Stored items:
◇ ◇ ◇ ◇ ◇ ◇ ◇

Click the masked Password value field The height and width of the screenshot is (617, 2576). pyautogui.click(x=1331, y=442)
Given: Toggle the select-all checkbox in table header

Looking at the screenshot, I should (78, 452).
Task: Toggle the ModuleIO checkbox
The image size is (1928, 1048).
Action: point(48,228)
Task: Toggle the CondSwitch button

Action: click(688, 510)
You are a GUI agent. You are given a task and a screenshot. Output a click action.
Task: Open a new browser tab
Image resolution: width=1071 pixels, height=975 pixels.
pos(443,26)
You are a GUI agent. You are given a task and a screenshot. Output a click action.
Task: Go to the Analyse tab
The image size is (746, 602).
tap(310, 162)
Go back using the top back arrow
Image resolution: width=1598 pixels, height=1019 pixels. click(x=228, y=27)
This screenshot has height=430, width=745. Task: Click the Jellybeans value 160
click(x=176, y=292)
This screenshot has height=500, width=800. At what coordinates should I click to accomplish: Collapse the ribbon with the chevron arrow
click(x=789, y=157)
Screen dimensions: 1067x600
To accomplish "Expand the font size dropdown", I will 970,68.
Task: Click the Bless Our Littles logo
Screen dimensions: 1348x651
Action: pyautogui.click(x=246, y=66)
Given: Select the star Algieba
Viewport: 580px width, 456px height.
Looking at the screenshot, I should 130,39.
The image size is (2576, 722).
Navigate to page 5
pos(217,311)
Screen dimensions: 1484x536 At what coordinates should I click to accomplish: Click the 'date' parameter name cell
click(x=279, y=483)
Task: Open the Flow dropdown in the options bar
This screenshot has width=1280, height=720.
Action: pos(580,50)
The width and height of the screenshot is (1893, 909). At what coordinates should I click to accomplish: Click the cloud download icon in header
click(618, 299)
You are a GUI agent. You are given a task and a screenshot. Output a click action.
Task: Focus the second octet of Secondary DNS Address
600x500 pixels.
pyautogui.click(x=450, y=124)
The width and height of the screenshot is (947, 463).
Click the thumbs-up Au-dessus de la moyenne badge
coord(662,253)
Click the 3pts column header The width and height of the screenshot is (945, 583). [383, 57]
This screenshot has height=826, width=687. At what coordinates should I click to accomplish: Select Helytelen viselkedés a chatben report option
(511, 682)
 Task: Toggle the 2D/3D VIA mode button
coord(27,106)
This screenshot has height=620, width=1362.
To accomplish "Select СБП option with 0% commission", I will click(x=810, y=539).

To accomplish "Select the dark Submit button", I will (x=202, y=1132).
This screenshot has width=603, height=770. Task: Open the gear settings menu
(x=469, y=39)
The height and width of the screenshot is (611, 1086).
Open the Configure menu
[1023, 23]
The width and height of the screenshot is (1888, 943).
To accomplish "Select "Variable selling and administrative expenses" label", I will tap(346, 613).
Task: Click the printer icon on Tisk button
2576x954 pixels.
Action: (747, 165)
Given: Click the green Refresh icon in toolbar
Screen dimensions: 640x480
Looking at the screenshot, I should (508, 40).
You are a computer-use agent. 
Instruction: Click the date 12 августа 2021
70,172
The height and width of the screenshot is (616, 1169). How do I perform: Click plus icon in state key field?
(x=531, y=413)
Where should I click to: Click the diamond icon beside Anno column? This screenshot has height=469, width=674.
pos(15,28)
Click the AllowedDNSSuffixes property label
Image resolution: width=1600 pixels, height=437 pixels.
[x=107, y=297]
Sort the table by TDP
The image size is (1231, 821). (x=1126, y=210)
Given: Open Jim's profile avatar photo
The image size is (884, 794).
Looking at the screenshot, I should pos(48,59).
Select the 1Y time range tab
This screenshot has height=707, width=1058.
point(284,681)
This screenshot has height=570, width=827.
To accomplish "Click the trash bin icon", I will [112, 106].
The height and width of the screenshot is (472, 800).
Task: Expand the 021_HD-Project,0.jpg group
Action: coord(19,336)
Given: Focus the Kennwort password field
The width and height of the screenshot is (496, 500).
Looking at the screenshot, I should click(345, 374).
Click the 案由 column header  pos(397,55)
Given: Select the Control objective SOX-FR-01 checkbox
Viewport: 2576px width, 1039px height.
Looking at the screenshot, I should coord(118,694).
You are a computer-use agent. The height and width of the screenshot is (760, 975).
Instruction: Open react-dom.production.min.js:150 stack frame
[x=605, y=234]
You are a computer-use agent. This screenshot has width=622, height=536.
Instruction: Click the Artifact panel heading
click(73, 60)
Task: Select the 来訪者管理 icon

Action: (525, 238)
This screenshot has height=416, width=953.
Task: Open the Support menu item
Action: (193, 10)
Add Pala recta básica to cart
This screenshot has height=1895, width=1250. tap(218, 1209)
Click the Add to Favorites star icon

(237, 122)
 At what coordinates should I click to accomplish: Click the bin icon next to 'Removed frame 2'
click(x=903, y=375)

◇ ◇ ◇ ◇ ◇ ◇ ◇

» **WHAT IS BEING ASKED**: Starting at the line that contains "Add Pala recta básica to cart", copy each line through the last one in the records, exactly, and output nothing else.

» **ANSWER TO THIS EXERCISE**:
Add Pala recta básica to cart
This screenshot has height=1895, width=1250. tap(218, 1209)
Click the Add to Favorites star icon

(237, 122)
 At what coordinates should I click to accomplish: Click the bin icon next to 'Removed frame 2'
click(x=903, y=375)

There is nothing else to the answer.